# Exercise directions
Could you copy word for word the lines of the listing below, starting at the line that contains "You are a computer-use" and continuing through the end of the listing? Leave the pictures out of your answer.
═════ Data for processing
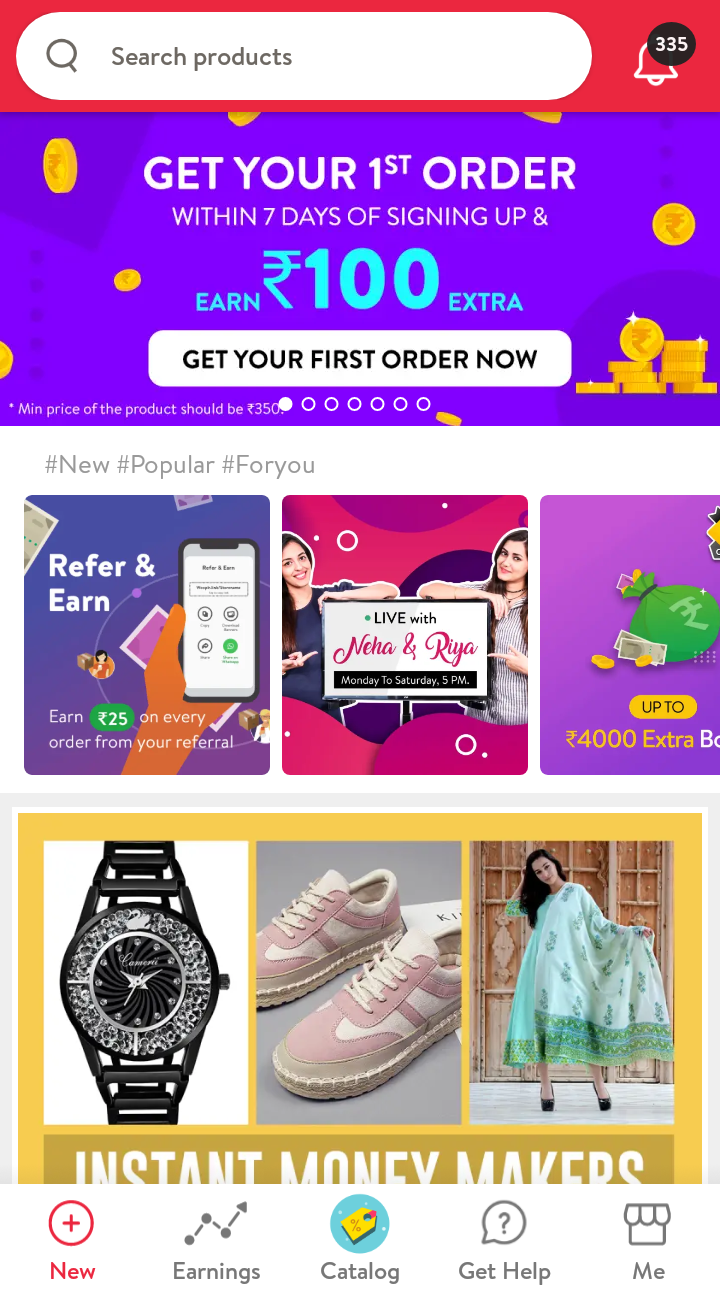Tap Get Your First Order Now button

360,359
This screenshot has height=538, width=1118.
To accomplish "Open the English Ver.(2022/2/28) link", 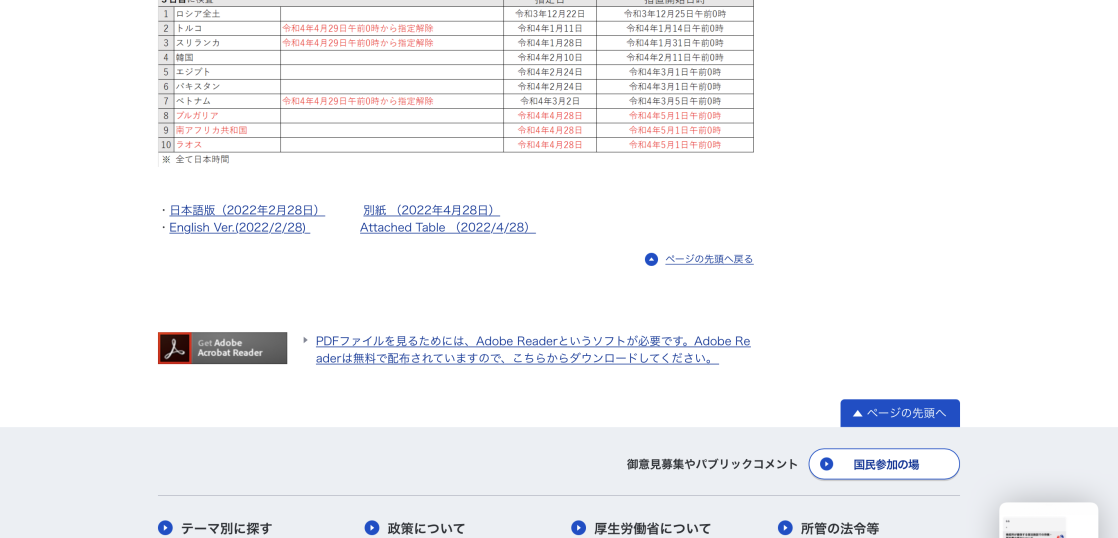I will tap(239, 227).
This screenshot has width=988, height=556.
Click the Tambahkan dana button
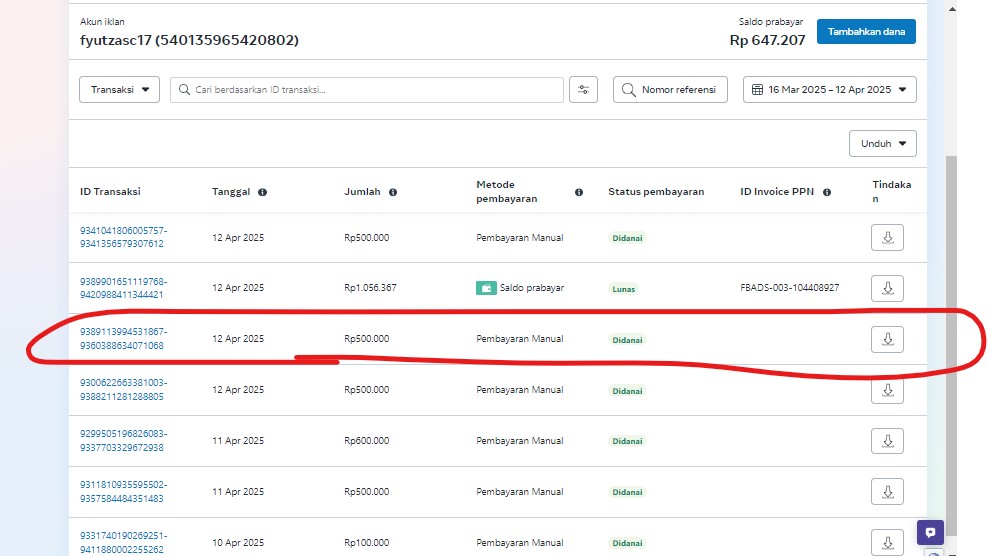865,32
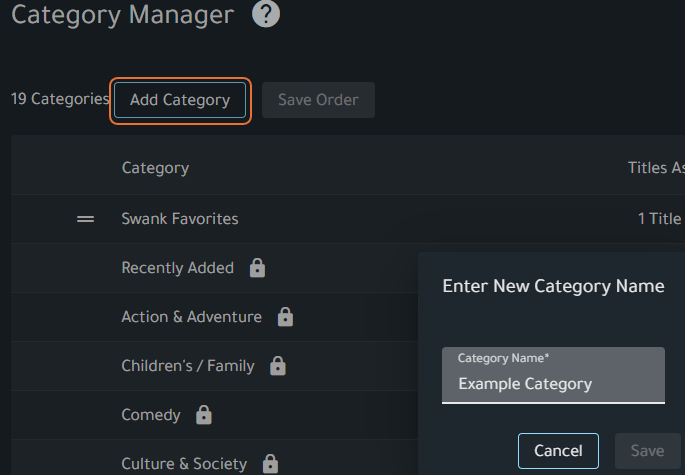
Task: Select the Culture & Society category name
Action: 184,464
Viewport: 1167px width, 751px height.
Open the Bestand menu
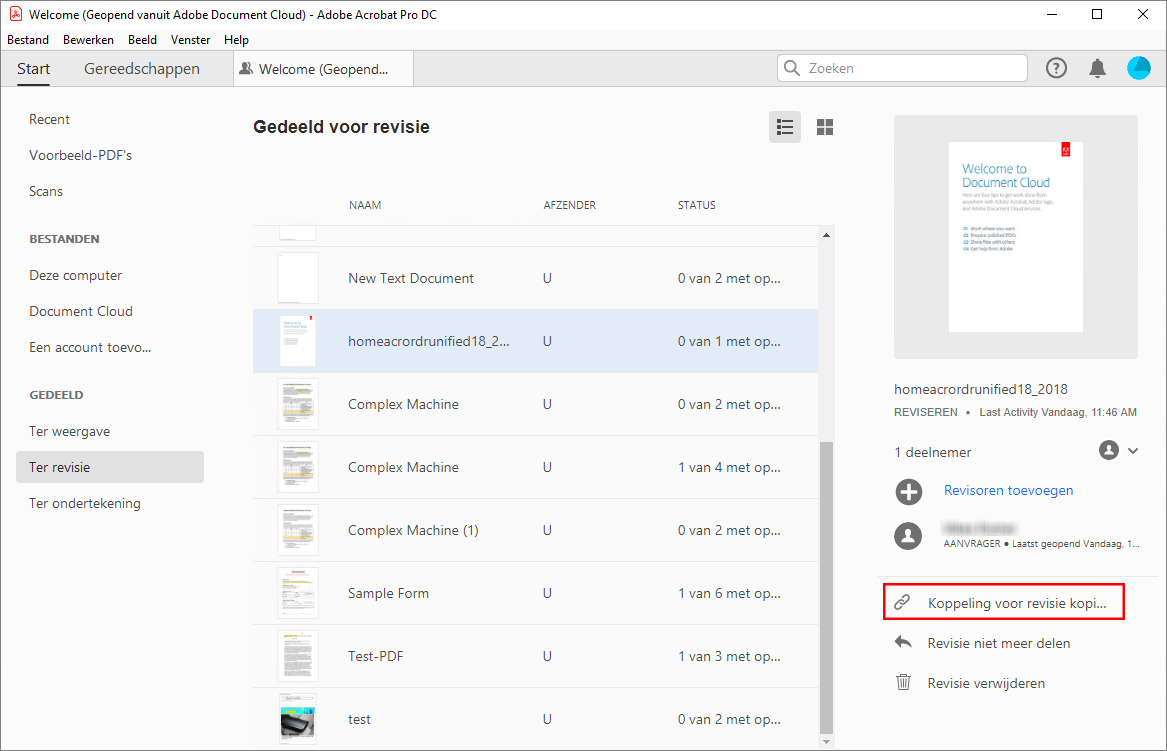[x=28, y=40]
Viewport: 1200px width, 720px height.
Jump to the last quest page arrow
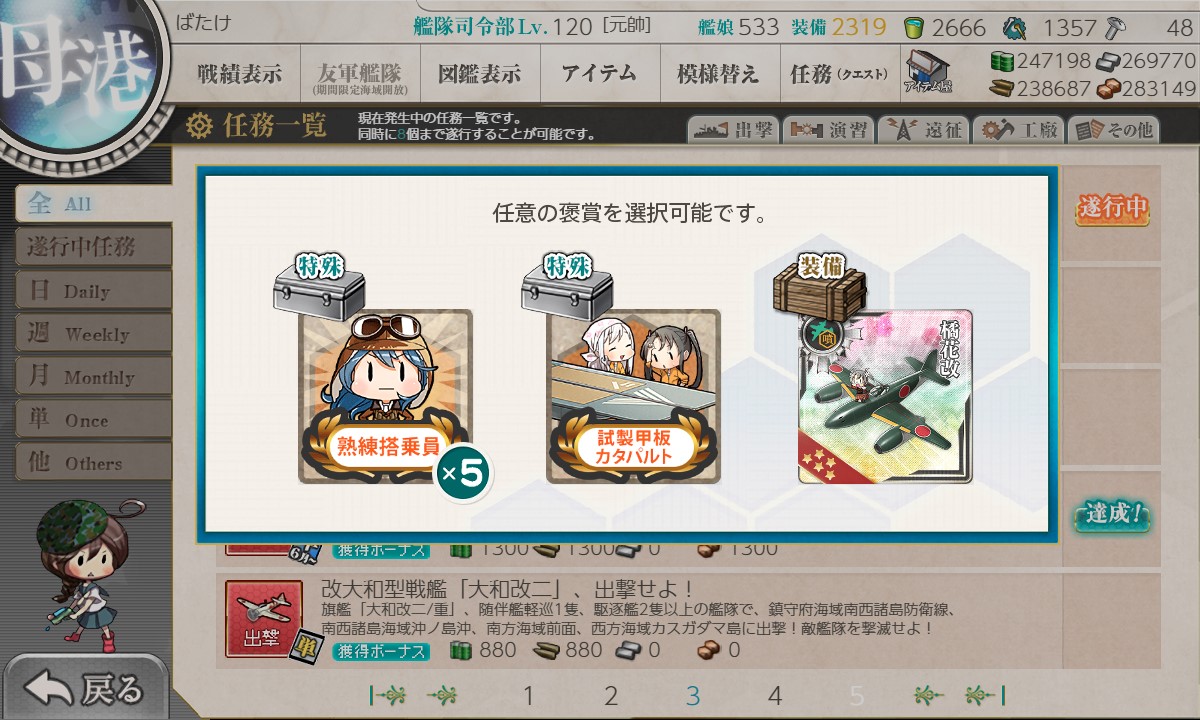(x=985, y=695)
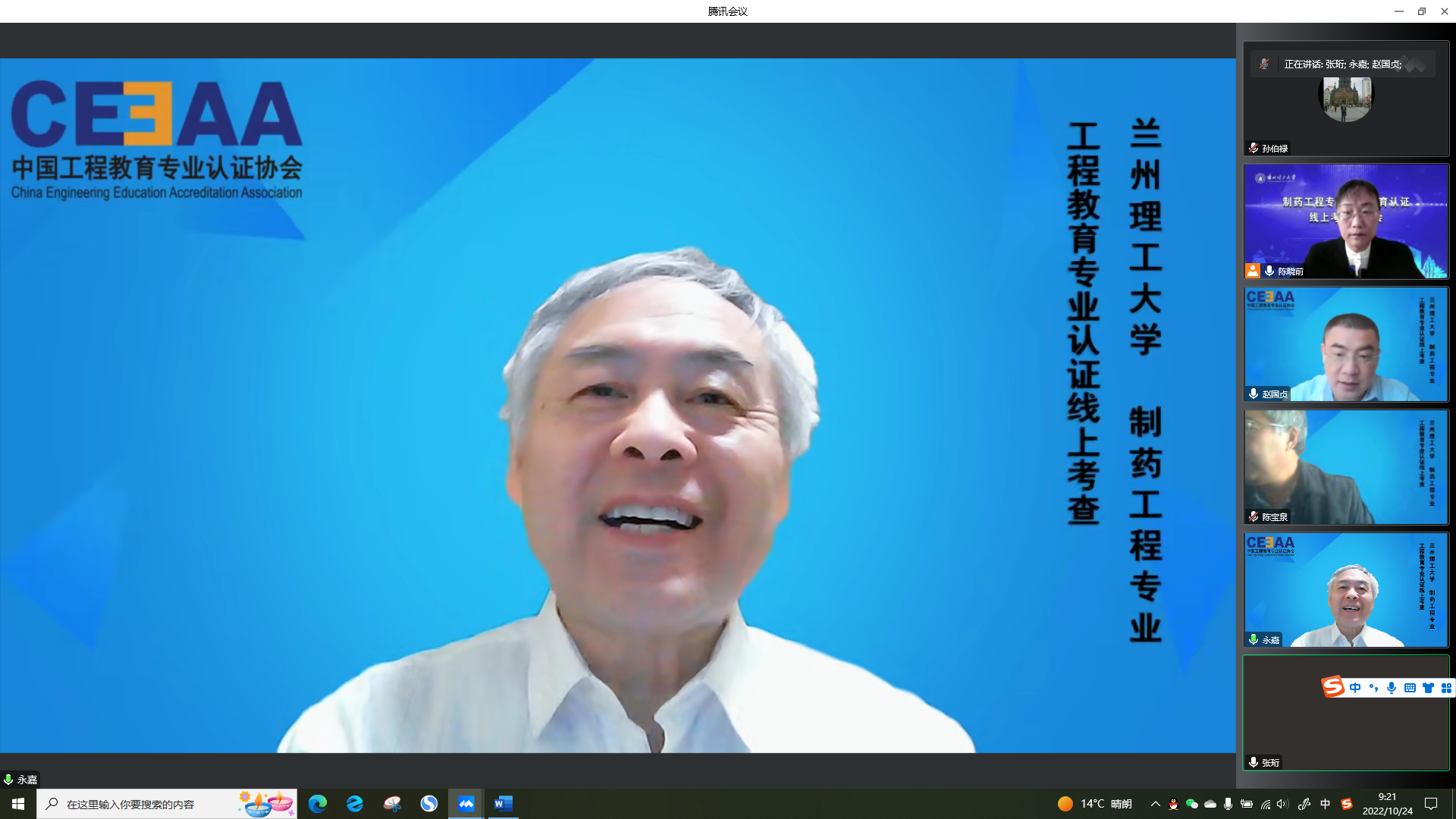
Task: Click 赵国贞's microphone status icon
Action: pyautogui.click(x=1254, y=394)
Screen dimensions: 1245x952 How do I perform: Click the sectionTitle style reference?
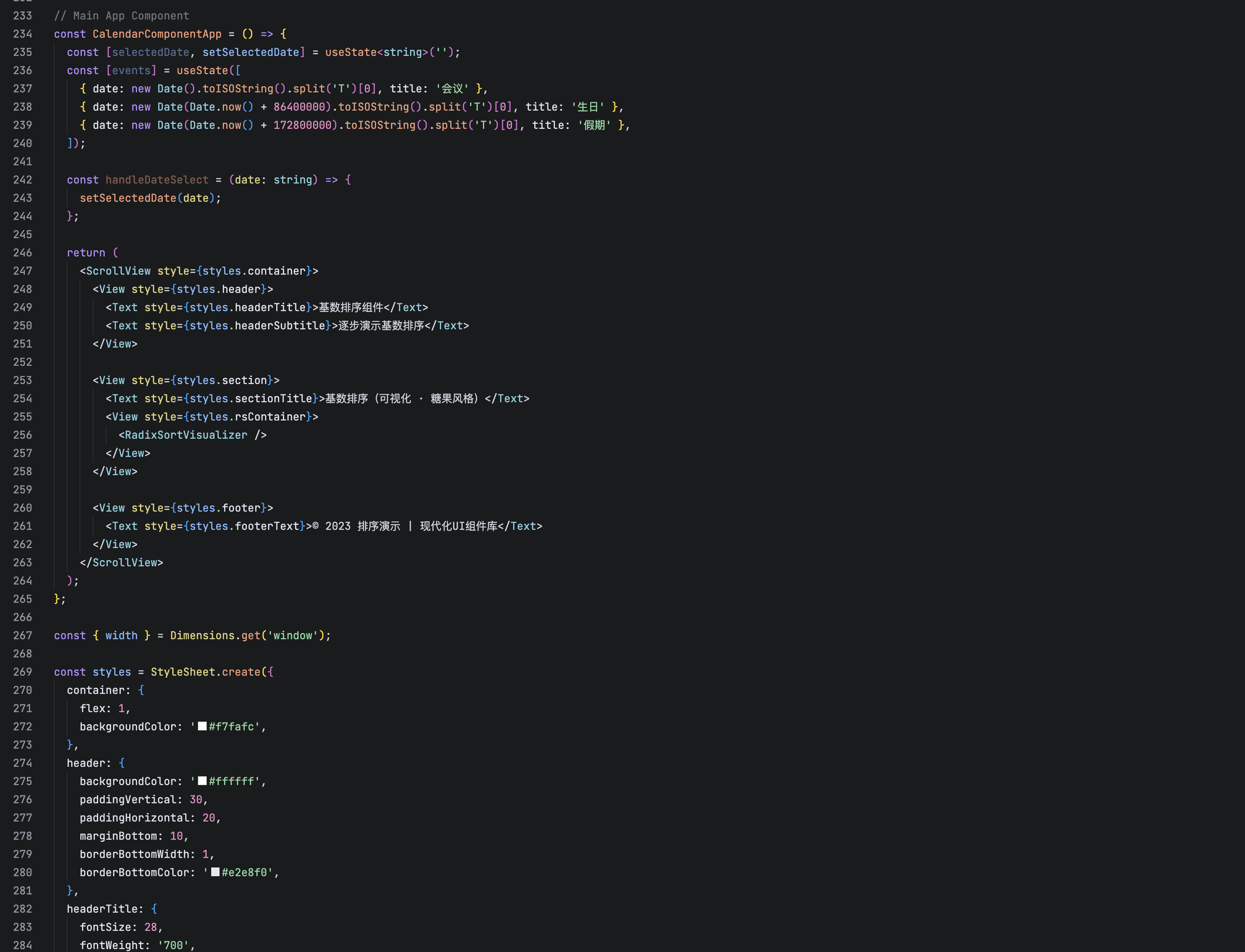273,399
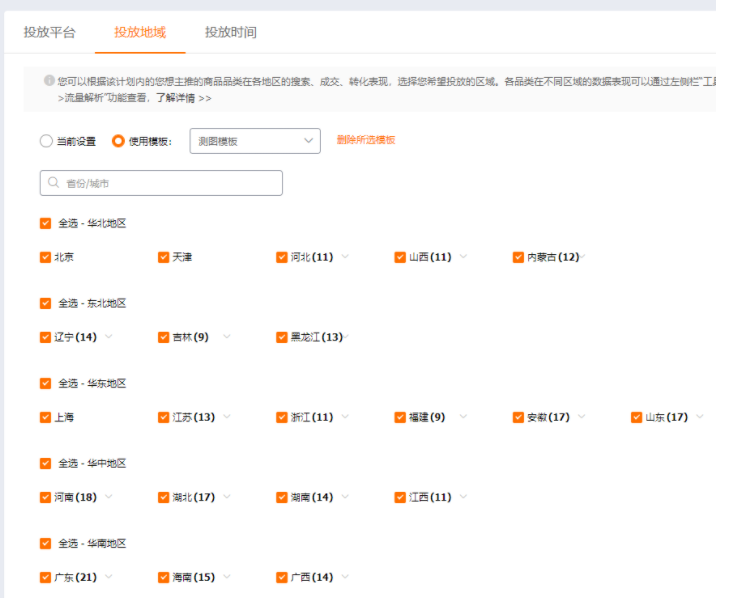Image resolution: width=732 pixels, height=598 pixels.
Task: Expand 广东(21) city list arrow
Action: (109, 577)
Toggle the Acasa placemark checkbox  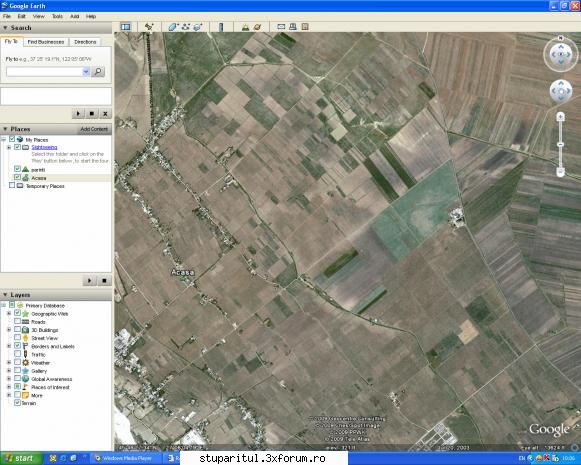17,177
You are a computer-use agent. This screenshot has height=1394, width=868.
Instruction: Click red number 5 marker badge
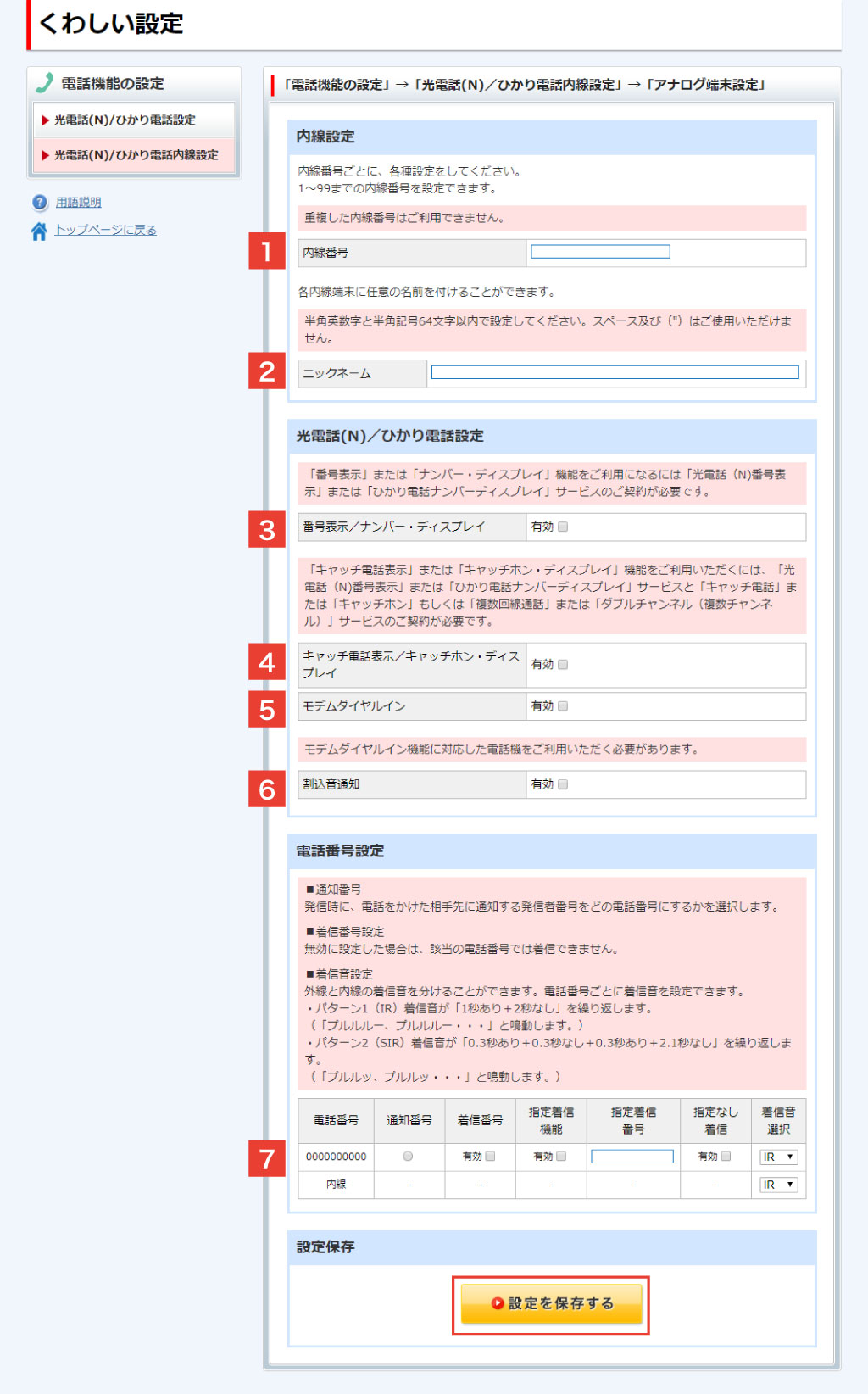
══════════
# Final result
You are a computer-use agent. This screenshot has height=1394, width=868.
Instruction: Click red number 5 marker badge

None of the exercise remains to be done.